Simon,
Thanks for summarizing the arguments about qualified operators. I
continue to be a strong advocate of this approach. IMO, we either have
to do this, or disallow . (dot) as an operator, and I think you are
right that it is too late to do the latter.
In the proposed implementation of this change, you say:
Prelude.(>>=) has to be a single lexeme, because there's no way to
lift the syntax of qualified names into the context-free grammar. So
this forces us to move the syntax for parenthesized operators and
`..` down to the lexical syntax
with the consequent behavior that `---` and (---) are not dual.
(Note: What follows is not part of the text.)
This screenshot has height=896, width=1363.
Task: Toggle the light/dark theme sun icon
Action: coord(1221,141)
Can you regain duality by *also* providing a definition of `---` and
(---) at the level of the context free grammar?
John
John Launchbury | galois | (503)626-6616 x104
On Jul 9, 2009, at 4:22 AM, Simon Marlow wrote:
On 08/07/2009 23:06, k...@cas.mcmaster.ca wrote:
Simon Marlow replied to Henning Thielemann:
> Prelude.>>= just doesn't look like an infix operator. The
point of
> infix operators is that they are a lightweight notation, but
they lose
> that advantage when qualified. The qualified operator proposal
gives
> you a nice rule of thumb to rely on when parsing code in your
head: if
> it begins with a letter, it is not infix. The advantages of this
> shouldn't be underestimated, IMO.
Actually, I am another supporter of qualified infix operators.
Is see on
> http://hackage.haskell.org/trac/haskell-prime/wiki/QualifiedOperators
that with the new proposal, I would have to write
`Prelude.(>>=)`
You don't *have* to write that, you can use the prefix form. The
argument that this proposal makes is that when you have to qualify
an operator, it has lost most of the advantages of being infix.
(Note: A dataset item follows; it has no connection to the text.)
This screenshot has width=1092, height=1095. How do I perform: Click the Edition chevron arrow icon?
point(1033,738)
. I frequently run into situations where that would be extremely
useful.
> the M.. M... M.... debacle
I don't think that problems arising from a single character
should outlaw a whole lexical category.
Better outlaw that character! ;-)
Dot is a particularly troublesome character, owing to the decision
to use it for qualified operators back in Haskell 1.3. It's really
too late to change that now, sadly.
Back to the original argument:
> Prelude.>>= just doesn't look like an infix operator.
I think that
`Prelude.(>>=)`
doesn't really look like an infix operator either.
It does begin with a `, just like `Data.List.map`, or `fmap`. So in
that sense it is more like an infix operator than Prelude.>>=.
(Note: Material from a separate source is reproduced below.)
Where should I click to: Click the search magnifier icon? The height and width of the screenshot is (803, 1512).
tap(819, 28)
Anyway, thanks for all the comments in this thread. I've tried to
summarise the pros/cons on
http://hackage.haskell.org/trac/haskell-prime/wiki/QualifiedOperators
Please let me know if I've missed anything. The committee will
review the arguments when we make final decisions.
I realise this change is not a clear-cut win. So few things are.
It's a question of balancing the advantages against the
disadvantages, and reasonable people are very likely to differ.